__Direction__. Reproduce the entries below verbatim, from the line containing "This screenshot has width=803, height=691." through the line containing "coord(267,294)", and nothing else.
— start Given data —
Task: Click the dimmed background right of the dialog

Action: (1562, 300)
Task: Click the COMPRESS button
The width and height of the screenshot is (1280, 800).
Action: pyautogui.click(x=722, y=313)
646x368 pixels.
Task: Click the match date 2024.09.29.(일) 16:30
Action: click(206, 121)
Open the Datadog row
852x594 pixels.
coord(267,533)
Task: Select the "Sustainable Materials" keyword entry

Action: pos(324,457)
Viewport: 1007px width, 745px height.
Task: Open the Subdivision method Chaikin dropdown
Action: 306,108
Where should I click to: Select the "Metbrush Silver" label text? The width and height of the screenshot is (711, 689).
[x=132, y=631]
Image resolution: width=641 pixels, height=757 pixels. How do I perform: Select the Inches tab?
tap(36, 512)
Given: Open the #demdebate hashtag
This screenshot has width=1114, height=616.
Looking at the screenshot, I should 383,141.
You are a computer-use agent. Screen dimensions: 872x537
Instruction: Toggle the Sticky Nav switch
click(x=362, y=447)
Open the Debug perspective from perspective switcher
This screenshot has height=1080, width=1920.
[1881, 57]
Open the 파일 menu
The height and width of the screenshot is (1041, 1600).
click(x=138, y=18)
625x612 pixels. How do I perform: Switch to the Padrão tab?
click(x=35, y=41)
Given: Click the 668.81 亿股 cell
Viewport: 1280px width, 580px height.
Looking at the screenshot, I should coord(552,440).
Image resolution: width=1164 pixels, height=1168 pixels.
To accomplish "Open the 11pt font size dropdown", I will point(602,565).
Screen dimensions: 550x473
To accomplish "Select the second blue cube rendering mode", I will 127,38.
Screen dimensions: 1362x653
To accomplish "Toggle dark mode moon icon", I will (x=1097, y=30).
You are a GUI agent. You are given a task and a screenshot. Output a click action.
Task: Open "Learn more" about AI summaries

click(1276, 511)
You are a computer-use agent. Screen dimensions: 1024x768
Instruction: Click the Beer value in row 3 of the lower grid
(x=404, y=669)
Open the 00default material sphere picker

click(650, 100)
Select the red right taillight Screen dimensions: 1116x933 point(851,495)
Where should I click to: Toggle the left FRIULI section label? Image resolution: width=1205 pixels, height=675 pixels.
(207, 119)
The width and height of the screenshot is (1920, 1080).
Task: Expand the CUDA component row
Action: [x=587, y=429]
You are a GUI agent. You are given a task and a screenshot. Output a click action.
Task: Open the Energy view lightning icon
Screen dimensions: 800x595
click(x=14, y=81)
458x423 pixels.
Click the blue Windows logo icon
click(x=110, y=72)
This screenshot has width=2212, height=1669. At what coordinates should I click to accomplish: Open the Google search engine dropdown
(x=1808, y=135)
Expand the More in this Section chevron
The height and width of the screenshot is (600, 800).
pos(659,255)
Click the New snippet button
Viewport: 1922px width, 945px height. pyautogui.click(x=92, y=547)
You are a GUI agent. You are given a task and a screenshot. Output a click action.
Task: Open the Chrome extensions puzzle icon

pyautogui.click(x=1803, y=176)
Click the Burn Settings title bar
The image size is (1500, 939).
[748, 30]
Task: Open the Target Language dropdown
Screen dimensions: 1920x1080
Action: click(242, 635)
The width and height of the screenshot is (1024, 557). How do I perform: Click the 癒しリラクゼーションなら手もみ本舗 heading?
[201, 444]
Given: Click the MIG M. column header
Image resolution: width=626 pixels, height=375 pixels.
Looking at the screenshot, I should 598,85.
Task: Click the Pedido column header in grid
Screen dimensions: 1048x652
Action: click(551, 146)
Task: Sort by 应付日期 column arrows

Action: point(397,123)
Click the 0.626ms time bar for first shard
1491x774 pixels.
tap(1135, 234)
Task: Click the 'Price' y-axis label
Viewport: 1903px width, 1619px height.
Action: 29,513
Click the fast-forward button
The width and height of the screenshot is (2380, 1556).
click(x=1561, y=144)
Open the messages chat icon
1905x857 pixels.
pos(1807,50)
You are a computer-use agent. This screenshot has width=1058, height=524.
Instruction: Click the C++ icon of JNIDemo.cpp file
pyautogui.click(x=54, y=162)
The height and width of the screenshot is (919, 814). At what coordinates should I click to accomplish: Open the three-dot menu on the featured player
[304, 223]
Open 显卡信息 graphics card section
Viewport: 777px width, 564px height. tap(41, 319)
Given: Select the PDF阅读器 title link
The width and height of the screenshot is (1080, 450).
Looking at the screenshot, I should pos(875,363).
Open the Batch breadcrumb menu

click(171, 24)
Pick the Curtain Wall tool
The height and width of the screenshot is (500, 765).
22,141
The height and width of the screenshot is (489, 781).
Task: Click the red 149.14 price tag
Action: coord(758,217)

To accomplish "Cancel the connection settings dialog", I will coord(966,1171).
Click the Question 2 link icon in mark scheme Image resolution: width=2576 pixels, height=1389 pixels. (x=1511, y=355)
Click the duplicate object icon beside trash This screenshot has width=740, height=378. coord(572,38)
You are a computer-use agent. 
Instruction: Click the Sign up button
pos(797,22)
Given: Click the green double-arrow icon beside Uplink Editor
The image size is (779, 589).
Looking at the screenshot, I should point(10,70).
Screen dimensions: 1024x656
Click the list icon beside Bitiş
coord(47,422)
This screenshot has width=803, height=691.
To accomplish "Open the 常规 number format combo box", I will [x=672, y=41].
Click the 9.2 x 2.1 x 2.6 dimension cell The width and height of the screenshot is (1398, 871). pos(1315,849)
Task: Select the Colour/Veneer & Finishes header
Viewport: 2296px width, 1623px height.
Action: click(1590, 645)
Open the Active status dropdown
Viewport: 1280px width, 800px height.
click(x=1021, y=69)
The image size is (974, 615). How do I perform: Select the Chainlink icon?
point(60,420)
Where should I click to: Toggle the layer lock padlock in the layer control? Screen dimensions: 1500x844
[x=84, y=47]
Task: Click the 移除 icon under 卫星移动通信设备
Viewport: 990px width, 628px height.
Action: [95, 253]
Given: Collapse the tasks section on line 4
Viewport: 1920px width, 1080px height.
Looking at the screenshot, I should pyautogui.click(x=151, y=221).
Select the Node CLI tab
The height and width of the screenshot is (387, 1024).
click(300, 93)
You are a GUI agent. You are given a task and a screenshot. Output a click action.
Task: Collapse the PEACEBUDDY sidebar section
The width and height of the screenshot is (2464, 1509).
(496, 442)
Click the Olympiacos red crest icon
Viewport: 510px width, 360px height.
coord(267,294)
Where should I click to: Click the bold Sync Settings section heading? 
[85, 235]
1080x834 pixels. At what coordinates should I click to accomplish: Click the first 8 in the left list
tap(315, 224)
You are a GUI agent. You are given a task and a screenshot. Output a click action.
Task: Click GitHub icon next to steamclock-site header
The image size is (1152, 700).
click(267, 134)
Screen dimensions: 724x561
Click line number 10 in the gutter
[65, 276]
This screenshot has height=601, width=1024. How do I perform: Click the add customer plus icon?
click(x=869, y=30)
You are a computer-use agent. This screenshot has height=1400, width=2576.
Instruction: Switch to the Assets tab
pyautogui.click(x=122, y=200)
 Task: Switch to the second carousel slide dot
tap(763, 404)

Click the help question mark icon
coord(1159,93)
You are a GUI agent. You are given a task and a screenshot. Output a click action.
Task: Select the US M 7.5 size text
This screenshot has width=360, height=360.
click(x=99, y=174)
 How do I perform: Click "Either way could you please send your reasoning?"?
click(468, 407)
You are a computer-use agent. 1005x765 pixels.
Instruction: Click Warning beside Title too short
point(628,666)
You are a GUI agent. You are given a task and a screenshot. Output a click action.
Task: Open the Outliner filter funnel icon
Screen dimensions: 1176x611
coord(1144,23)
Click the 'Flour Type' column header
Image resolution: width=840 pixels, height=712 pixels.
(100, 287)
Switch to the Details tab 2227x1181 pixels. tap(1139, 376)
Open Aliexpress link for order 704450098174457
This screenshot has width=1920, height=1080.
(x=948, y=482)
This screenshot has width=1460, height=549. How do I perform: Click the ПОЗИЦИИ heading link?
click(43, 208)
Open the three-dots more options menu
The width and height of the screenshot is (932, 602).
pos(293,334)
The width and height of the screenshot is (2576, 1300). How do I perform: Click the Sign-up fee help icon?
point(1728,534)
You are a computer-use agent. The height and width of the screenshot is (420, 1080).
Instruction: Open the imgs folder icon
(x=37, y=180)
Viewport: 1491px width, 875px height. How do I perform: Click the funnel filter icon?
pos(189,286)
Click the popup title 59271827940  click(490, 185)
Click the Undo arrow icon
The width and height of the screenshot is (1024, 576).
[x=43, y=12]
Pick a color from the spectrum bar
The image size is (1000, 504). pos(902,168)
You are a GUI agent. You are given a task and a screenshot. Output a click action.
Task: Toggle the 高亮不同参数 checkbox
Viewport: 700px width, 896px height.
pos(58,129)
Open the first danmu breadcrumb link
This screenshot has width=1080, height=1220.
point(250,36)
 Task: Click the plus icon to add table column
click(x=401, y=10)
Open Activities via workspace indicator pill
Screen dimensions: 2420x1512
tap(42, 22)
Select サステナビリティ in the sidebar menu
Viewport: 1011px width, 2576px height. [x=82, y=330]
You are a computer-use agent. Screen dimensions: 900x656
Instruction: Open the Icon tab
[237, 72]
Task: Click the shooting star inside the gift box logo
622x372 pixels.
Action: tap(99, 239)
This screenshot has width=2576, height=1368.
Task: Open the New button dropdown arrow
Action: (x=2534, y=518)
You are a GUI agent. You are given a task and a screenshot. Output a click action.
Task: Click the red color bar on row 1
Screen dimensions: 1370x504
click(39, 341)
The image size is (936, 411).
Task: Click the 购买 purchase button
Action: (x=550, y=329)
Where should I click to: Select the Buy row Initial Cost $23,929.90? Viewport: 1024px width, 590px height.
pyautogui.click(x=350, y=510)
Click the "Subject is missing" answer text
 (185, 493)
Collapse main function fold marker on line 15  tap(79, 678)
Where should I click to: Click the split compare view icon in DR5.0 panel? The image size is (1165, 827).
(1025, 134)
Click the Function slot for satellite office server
— end Given data —
__Expected answer__.
This screenshot has width=803, height=691.
To accomplish "Open the 常规 number format combo box", I will [x=672, y=41].
Click the 9.2 x 2.1 x 2.6 dimension cell The width and height of the screenshot is (1398, 871). pos(1315,849)
Task: Select the Colour/Veneer & Finishes header
Viewport: 2296px width, 1623px height.
Action: click(1590, 645)
Open the Active status dropdown
Viewport: 1280px width, 800px height.
click(x=1021, y=69)
The image size is (974, 615). How do I perform: Select the Chainlink icon?
point(60,420)
Where should I click to: Toggle the layer lock padlock in the layer control? Screen dimensions: 1500x844
[x=84, y=47]
Task: Click the 移除 icon under 卫星移动通信设备
Viewport: 990px width, 628px height.
Action: [95, 253]
Given: Collapse the tasks section on line 4
Viewport: 1920px width, 1080px height.
Looking at the screenshot, I should pyautogui.click(x=151, y=221).
Select the Node CLI tab
The height and width of the screenshot is (387, 1024).
click(300, 93)
You are a GUI agent. You are given a task and a screenshot. Output a click action.
Task: Collapse the PEACEBUDDY sidebar section
The width and height of the screenshot is (2464, 1509).
(496, 442)
Click the Olympiacos red crest icon
Viewport: 510px width, 360px height.
coord(267,294)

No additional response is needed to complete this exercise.